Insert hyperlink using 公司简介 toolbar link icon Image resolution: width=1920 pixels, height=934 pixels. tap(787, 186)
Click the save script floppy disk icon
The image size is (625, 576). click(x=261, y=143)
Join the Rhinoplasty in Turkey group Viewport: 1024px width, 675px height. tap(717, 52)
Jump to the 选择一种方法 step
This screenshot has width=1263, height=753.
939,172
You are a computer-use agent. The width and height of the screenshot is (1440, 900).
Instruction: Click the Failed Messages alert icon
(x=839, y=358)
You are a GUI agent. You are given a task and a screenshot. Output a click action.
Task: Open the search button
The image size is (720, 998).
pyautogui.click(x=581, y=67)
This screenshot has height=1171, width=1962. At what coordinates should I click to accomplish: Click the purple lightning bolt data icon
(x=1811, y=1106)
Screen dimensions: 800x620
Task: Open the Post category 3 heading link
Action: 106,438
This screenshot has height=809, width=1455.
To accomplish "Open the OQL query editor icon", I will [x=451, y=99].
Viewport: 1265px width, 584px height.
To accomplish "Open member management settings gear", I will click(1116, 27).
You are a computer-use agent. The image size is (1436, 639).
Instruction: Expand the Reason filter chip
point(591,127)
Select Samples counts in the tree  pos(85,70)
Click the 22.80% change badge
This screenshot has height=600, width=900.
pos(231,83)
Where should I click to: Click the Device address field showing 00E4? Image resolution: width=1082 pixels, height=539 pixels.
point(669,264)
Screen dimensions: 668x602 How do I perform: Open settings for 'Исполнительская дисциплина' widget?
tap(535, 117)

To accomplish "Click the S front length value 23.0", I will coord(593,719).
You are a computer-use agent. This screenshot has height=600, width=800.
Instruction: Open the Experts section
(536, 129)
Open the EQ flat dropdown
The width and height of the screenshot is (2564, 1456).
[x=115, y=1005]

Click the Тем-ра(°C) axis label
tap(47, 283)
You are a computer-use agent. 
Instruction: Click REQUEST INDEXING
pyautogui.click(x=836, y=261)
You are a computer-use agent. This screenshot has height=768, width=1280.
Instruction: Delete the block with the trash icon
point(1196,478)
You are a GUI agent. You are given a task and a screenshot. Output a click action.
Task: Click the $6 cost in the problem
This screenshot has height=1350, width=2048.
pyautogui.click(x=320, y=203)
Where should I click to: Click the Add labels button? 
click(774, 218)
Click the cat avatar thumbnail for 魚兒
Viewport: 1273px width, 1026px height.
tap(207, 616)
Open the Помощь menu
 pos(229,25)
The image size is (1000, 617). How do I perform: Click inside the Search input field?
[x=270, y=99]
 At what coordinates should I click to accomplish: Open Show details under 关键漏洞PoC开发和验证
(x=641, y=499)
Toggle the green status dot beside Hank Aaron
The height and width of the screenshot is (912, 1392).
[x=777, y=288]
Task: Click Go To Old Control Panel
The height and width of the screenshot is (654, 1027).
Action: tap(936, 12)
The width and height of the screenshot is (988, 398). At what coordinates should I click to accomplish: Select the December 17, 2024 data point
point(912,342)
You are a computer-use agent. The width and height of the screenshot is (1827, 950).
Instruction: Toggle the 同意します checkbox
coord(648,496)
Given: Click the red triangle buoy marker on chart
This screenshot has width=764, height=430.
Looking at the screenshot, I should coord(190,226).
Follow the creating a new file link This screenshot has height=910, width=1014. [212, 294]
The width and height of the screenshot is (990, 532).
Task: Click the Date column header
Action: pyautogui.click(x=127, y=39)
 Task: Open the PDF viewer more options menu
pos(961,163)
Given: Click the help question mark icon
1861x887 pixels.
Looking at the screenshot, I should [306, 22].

★ ★ ★ ★ ★

INSTRUCTIONS FOR THE TASK:
Every record above should be copied exactly.

YOUR SOLUTION:
Insert hyperlink using 公司简介 toolbar link icon Image resolution: width=1920 pixels, height=934 pixels. tap(787, 186)
Click the save script floppy disk icon
The image size is (625, 576). click(x=261, y=143)
Join the Rhinoplasty in Turkey group Viewport: 1024px width, 675px height. tap(717, 52)
Jump to the 选择一种方法 step
This screenshot has width=1263, height=753.
939,172
You are a computer-use agent. The width and height of the screenshot is (1440, 900).
Instruction: Click the Failed Messages alert icon
(x=839, y=358)
You are a GUI agent. You are given a task and a screenshot. Output a click action.
Task: Open the search button
The image size is (720, 998).
pyautogui.click(x=581, y=67)
This screenshot has height=1171, width=1962. At what coordinates should I click to accomplish: Click the purple lightning bolt data icon
(x=1811, y=1106)
Screen dimensions: 800x620
Task: Open the Post category 3 heading link
Action: 106,438
This screenshot has height=809, width=1455.
To accomplish "Open the OQL query editor icon", I will [x=451, y=99].
Viewport: 1265px width, 584px height.
To accomplish "Open member management settings gear", I will click(1116, 27).
You are a computer-use agent. The image size is (1436, 639).
Instruction: Expand the Reason filter chip
point(591,127)
Select Samples counts in the tree  pos(85,70)
Click the 22.80% change badge
This screenshot has height=600, width=900.
pos(231,83)
Where should I click to: Click the Device address field showing 00E4? Image resolution: width=1082 pixels, height=539 pixels.
point(669,264)
Screen dimensions: 668x602 How do I perform: Open settings for 'Исполнительская дисциплина' widget?
tap(535, 117)

To accomplish "Click the S front length value 23.0", I will coord(593,719).
You are a computer-use agent. This screenshot has height=600, width=800.
Instruction: Open the Experts section
(536, 129)
Open the EQ flat dropdown
The width and height of the screenshot is (2564, 1456).
[x=115, y=1005]

Click the Тем-ра(°C) axis label
tap(47, 283)
You are a computer-use agent. 
Instruction: Click REQUEST INDEXING
pyautogui.click(x=836, y=261)
You are a computer-use agent. This screenshot has height=768, width=1280.
Instruction: Delete the block with the trash icon
point(1196,478)
You are a GUI agent. You are given a task and a screenshot. Output a click action.
Task: Click the $6 cost in the problem
This screenshot has height=1350, width=2048.
pyautogui.click(x=320, y=203)
Where should I click to: Click the Add labels button? 
click(774, 218)
Click the cat avatar thumbnail for 魚兒
Viewport: 1273px width, 1026px height.
tap(207, 616)
Open the Помощь menu
 pos(229,25)
The image size is (1000, 617). How do I perform: Click inside the Search input field?
[x=270, y=99]
 At what coordinates should I click to accomplish: Open Show details under 关键漏洞PoC开发和验证
(x=641, y=499)
Toggle the green status dot beside Hank Aaron
The height and width of the screenshot is (912, 1392).
[x=777, y=288]
Task: Click Go To Old Control Panel
The height and width of the screenshot is (654, 1027).
Action: tap(936, 12)
The width and height of the screenshot is (988, 398). At what coordinates should I click to accomplish: Select the December 17, 2024 data point
point(912,342)
You are a computer-use agent. The width and height of the screenshot is (1827, 950).
Instruction: Toggle the 同意します checkbox
coord(648,496)
Given: Click the red triangle buoy marker on chart
This screenshot has width=764, height=430.
Looking at the screenshot, I should coord(190,226).
Follow the creating a new file link This screenshot has height=910, width=1014. [212, 294]
The width and height of the screenshot is (990, 532).
Task: Click the Date column header
Action: pyautogui.click(x=127, y=39)
 Task: Open the PDF viewer more options menu
pos(961,163)
Given: Click the help question mark icon
1861x887 pixels.
Looking at the screenshot, I should [306, 22].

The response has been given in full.